Be responsible for your own life, and make sure someone you care enough to make your sweetie is cool with your friend. If they aren’t, put some effort into smoothing it over. If you make an honest effort, and you’re truly not cheating, then your sweetie should come around. If she doesn’t… maybe rethink your sweetie.

Back to my first point… the seriousness of a relationship can define what’s cheating. If I have an attractive confidant, even though my sweetie might feel angst, I’m not necessarily cheating.

If I’m married, though… or engaged… or even “almost-engaged”… that might be different. At least for me. In that case, my sweetie, that Special Person with whom I’ll be spending the rest of my life, should be –that- person. My confidant. If I’m at the point where engagement is impending or further, I believe the standards for what is acceptable and what is cheating change.

If I go to someone else, particularly a female someone else, particularly a female someone else I am attracted to for some kind of solace, comfort, footrub, or whatever that I choose not to go to my sweetie for, I would think I was cheating.

Doubtless you could have much debate on this issue, but overall if my sweetie wasn’t cool with me getting footrubs from attractive women I felt some kind of bond with ( and why in the world should she be? ) then it’s not cool, and it’s cheating.

In many cases, you can use the “what if it was her?” rule to answer some questions. Think about your sweetie, and think about your best friend, or that guy she hangs out with that you get that bad feeling from. Think of whatever you’re doing… flirting with some chick at work, having a sexual history lesson with some girl at Starbuck’s, and so on. Would you be cool if your sweetie was doing this with that guy?

But the “What if it was her?” rule is not foolproof. You can talk yourself into believing some amazing shit, while you’re getting a blowjob. “Would I mind if that guy went down on her...? Hmmmmmm… no, I don’t think I would… that feels great, baby.. yea, jut like that…”

: )

There’s no substitute for talking it out beforehand, and getting some expectations and drawing some lines.

A wise and very bright friend of mine shared his concept of cheating with me one long drive to a remote gamestore, a few years ago. He’s married, and argues and is happy about as much as most other healthy couples I know. He told me that if he had a problem and could go to a male friend or a female friend for help, he’d go the male friend every time. I pushed him a bit, and his reasoning was that he’s an adult, and he knows how things go, how people are. He would be irresponsible and in some way cheating if he put himself in a position to encourage some breach of trust with his sweetie. Even if he was just talking with the girl, even if he was just letting her bandage his arm after he stopped a bank robbery, he’d be very mindful of putting himself in a position to where he’d start to naturally charm the girl, and start down a path that might lead to trouble.

He didn’t run away from other women, of course. But he took a very sensible approach. You know when you’re attracted to someone. Most of the time you know when someone’s attracted to you. When you’re married, you probably don’t have the luxury to get close and think “what if?” like you might when you’re single.
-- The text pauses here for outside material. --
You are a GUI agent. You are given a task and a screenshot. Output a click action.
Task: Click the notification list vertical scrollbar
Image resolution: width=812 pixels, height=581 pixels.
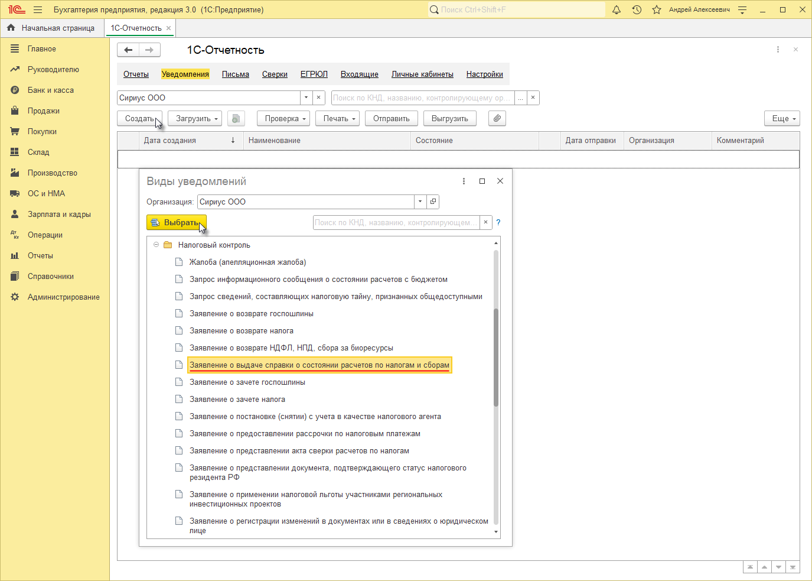[x=496, y=358]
That might not be how a mature, responsible adult acts.

On that note, with full disclosure, I am far from a perfect person. I have violated every tenement of a relationship at one time or another. I haven’t done so consistently and not even a lot, but I am nowhere near innocent. But as Al Pacino’s character in Scent of a Woman put it…

“Now I have come to the crossroads in my life. I always knew what the right path was. Without exception, I knew. But I never took it. You know why? It was too damn hard.”